Stored records:
↓
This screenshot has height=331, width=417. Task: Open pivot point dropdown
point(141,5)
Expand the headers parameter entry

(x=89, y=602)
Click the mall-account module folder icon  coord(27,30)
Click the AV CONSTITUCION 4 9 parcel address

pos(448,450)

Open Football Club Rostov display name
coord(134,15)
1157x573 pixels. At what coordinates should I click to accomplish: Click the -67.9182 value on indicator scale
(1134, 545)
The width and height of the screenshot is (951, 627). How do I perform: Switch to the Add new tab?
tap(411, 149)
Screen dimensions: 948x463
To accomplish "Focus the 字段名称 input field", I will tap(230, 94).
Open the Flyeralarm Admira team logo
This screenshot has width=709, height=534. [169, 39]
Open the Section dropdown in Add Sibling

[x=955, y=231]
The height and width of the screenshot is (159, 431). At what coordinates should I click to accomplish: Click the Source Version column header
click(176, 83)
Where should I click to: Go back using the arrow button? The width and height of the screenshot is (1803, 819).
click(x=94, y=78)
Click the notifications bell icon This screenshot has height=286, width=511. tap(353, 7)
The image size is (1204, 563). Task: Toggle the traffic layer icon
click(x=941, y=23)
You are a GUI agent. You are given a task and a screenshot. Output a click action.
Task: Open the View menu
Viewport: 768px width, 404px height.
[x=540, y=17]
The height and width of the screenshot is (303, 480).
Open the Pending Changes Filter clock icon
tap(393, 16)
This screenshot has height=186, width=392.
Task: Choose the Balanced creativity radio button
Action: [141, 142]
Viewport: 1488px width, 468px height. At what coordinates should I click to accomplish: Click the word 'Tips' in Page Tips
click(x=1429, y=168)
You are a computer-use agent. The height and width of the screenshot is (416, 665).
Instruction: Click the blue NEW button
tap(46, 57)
↑
§ **Exercise**
Retype all of the entries exactly, please.

§ **Reply**
This screenshot has height=331, width=417. Task: Open pivot point dropdown
point(141,5)
Expand the headers parameter entry

(x=89, y=602)
Click the mall-account module folder icon  coord(27,30)
Click the AV CONSTITUCION 4 9 parcel address

pos(448,450)

Open Football Club Rostov display name
coord(134,15)
1157x573 pixels. At what coordinates should I click to accomplish: Click the -67.9182 value on indicator scale
(1134, 545)
The width and height of the screenshot is (951, 627). How do I perform: Switch to the Add new tab?
tap(411, 149)
Screen dimensions: 948x463
To accomplish "Focus the 字段名称 input field", I will tap(230, 94).
Open the Flyeralarm Admira team logo
This screenshot has width=709, height=534. [169, 39]
Open the Section dropdown in Add Sibling

[x=955, y=231]
The height and width of the screenshot is (159, 431). At what coordinates should I click to accomplish: Click the Source Version column header
click(176, 83)
Where should I click to: Go back using the arrow button? The width and height of the screenshot is (1803, 819).
click(x=94, y=78)
Click the notifications bell icon This screenshot has height=286, width=511. tap(353, 7)
The image size is (1204, 563). Task: Toggle the traffic layer icon
click(x=941, y=23)
You are a GUI agent. You are given a task and a screenshot. Output a click action.
Task: Open the View menu
Viewport: 768px width, 404px height.
[x=540, y=17]
The height and width of the screenshot is (303, 480).
Open the Pending Changes Filter clock icon
tap(393, 16)
This screenshot has height=186, width=392.
Task: Choose the Balanced creativity radio button
Action: [141, 142]
Viewport: 1488px width, 468px height. At what coordinates should I click to accomplish: Click the word 'Tips' in Page Tips
click(x=1429, y=168)
You are a computer-use agent. The height and width of the screenshot is (416, 665).
Instruction: Click the blue NEW button
tap(46, 57)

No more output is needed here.